То ли их на стройке услышали, то ли этот дядька кому-то все же сказал, но прибежали оттуда двое мужиков и подслеповатая толстая сторожиха.
Тянули Ваньку за цепь, больше не за что было ухватиться. Он подавался медленно, тяжко мычал, будто его выворачивало, тянул за собой длинный русалочий хвост.
Поставить Ваньку на ноги не удалось — ноги слиплись, их вообще не видно было. Штаны с него кое-как содрали, с лежачего. И уже тогда сторожиха увела его в свою будку и там отмыла керосином.
…Словом, Артамонов твердо сказал: комолую не надо. Есть уже на улице одна «тигра». Вторую, что ли, заводить?
Мать стала извиняться перед мужиком. Они, собственно, еще и не сговорились о цене, но мужик и по глазам матери видел, и по тому, как обхаживала она комолую вокруг, что корова ей понравилась.
— Вы уж не обессудьте, — говорила мать, виноватясь. — Не поглянулась она моему пареньку. Сама-то я ничего, да ведь пасти-то ему. А ведь уж тут, если не по душе скотина, тогда добра не жди.
Из всего остального похода Артамонову запомнилось два эпизода. Первый — как бежали они ни свет ни заря из одной деревни. Остановились ночевать в крайнем доме, на склоне большого, заросшего кустарником оврага. Хозяин, сумрачный, глядевший мимо собеседника мужчина, посадил их поужинать, налил по кружке молока, отсчитал по две картофелины «в мундирах». Стал расспрашивать: кто такие? куда путь держат? И тут мать, на удивление Артамонова, сиротским голосом начала врать. До этого, в обед, заходили они в маленькой татарской деревне в одну землянку, с чистым глиняным полом и лавками вдоль стен. Так хозяйке этой, поглянувшейся им чистотой своей и аккуратностью, несмотря на бедность, землянки, — красивой, молодой татарке — мать прямо сказала, что идут они покупать корову. Да еще выспрашивала у нее, какие впереди есть деревни побогаче, как называются и не слыхала ли она: может, кто продает там какую-нибудь худобу?
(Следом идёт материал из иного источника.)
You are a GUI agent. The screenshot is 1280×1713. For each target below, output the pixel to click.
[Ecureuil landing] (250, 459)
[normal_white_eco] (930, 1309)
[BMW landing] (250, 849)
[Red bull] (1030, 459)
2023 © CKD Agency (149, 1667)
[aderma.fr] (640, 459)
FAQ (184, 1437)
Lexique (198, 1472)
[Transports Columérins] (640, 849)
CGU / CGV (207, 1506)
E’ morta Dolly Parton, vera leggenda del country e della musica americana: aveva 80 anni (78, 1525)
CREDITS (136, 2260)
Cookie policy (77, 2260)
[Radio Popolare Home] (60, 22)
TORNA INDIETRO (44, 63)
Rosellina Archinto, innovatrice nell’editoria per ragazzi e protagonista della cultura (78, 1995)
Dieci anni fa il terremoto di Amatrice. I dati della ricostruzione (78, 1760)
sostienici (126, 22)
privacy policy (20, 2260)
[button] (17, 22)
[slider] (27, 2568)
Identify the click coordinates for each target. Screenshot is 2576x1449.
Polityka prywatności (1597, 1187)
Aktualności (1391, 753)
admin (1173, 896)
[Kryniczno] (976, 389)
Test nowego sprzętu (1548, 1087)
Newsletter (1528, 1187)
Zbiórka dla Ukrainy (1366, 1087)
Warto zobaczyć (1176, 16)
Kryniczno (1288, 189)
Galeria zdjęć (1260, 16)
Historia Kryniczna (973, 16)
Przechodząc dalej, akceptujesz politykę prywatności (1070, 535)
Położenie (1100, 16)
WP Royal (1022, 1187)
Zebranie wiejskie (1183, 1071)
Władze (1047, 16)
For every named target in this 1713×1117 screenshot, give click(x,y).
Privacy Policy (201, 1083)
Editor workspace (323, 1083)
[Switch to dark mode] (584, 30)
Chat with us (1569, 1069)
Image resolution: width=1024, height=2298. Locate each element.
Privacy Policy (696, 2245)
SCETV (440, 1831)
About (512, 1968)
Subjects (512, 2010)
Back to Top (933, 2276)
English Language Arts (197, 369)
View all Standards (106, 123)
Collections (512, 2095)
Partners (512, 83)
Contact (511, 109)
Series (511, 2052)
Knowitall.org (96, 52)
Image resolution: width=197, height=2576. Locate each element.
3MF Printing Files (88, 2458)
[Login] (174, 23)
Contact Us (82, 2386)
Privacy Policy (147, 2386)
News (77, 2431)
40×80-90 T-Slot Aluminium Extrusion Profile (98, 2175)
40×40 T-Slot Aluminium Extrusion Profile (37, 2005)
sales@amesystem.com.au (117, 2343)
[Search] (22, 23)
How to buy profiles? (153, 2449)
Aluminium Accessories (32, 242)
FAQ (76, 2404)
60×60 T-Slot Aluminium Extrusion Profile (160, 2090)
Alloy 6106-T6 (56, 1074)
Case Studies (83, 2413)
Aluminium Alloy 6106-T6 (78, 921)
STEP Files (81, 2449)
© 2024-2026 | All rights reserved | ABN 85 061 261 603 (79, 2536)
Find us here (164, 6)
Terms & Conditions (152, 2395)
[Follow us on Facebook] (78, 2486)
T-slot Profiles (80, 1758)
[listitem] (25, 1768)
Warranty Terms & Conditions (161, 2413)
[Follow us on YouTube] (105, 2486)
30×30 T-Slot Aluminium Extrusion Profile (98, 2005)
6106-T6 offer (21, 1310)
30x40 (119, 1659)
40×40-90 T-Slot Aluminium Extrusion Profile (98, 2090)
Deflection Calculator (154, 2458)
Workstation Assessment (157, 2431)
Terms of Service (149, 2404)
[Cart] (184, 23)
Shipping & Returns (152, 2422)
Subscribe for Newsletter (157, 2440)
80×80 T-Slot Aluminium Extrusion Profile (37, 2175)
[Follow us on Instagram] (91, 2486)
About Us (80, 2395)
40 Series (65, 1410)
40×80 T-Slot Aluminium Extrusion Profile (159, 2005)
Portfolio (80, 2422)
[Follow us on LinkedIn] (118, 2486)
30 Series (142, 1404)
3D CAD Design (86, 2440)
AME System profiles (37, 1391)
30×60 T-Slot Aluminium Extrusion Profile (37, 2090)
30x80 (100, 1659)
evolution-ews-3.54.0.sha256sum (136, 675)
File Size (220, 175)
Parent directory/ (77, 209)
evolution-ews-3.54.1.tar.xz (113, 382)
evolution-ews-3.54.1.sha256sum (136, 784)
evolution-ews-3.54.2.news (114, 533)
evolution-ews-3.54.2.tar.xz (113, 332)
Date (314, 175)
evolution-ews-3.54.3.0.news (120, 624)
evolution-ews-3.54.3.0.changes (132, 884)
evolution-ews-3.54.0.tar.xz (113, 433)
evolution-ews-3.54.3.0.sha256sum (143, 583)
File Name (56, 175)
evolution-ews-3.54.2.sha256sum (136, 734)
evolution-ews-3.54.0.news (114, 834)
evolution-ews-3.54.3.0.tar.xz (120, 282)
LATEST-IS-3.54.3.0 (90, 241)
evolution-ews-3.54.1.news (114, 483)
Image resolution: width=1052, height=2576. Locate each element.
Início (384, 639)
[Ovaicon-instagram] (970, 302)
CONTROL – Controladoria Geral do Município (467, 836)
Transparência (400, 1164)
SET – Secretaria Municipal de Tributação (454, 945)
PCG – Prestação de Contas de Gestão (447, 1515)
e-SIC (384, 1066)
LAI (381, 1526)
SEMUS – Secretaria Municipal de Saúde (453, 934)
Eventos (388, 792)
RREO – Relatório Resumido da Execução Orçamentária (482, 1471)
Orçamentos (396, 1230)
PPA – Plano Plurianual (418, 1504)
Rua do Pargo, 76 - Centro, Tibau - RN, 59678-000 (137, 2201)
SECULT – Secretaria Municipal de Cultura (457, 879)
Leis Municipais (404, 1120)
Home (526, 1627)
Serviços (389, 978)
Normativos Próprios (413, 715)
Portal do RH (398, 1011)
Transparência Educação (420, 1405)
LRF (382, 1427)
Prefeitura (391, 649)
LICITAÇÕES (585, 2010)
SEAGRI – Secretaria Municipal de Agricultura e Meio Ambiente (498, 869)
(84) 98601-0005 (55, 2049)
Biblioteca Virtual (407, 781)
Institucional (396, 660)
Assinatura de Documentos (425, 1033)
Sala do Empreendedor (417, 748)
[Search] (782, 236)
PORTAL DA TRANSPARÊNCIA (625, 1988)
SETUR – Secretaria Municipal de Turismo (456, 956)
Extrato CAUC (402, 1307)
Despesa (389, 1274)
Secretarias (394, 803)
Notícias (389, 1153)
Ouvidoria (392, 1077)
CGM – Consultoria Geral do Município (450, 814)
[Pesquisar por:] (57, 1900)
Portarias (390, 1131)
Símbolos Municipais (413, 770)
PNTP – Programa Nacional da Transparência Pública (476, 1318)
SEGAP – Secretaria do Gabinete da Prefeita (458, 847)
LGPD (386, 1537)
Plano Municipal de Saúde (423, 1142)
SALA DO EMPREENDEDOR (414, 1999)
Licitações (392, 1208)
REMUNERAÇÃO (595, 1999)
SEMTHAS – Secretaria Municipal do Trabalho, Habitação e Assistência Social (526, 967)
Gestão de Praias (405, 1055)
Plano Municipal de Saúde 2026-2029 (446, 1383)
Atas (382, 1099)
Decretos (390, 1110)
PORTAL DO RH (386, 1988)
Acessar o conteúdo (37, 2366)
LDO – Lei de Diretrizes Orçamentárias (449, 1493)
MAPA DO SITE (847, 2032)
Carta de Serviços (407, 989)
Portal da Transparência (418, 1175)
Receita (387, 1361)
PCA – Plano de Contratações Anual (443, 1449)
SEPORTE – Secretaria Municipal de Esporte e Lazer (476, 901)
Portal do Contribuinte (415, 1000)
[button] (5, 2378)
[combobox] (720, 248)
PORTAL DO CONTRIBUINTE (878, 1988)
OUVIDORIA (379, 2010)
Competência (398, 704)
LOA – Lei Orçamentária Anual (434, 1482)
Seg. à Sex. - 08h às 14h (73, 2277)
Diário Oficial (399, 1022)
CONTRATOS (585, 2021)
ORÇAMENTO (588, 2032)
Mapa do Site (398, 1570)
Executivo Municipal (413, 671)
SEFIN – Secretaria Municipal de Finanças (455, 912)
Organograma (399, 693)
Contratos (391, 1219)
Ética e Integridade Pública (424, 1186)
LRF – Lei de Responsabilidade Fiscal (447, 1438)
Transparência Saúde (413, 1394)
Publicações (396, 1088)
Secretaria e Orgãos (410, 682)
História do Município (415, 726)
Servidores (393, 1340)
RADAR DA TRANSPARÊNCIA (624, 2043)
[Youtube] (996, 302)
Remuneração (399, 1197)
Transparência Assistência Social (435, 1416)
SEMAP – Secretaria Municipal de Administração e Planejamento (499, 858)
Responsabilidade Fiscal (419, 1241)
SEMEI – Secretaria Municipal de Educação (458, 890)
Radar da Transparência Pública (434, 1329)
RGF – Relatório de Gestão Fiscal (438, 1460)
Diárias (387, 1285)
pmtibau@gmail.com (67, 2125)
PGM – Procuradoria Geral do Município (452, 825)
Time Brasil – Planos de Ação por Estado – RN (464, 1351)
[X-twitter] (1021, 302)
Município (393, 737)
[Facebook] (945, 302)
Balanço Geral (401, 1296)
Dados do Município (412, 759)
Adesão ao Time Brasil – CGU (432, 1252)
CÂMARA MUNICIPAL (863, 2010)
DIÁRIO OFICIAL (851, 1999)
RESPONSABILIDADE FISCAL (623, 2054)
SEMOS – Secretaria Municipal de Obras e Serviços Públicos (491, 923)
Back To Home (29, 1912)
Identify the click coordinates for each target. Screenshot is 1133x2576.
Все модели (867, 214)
А здесь мать поплела околесицу. Добираются, мол, они в Крутиху, к сродной сестре. Вот хочет она сына (Артамонова то есть) на лето к сестре-то пристроить, а то в городе шибко голодно, а там еще, кроме этого огольца, двое.
Хозяин спросил: а как фамилия сестры? Может, он ее знает.
— Фамилия-то? — не моргнула мать. — Иванова… Дуся.
— Ивановых знаю, — сказал хозяин. — Только ведь ее не Дусей, ее Полиной вроде зовут.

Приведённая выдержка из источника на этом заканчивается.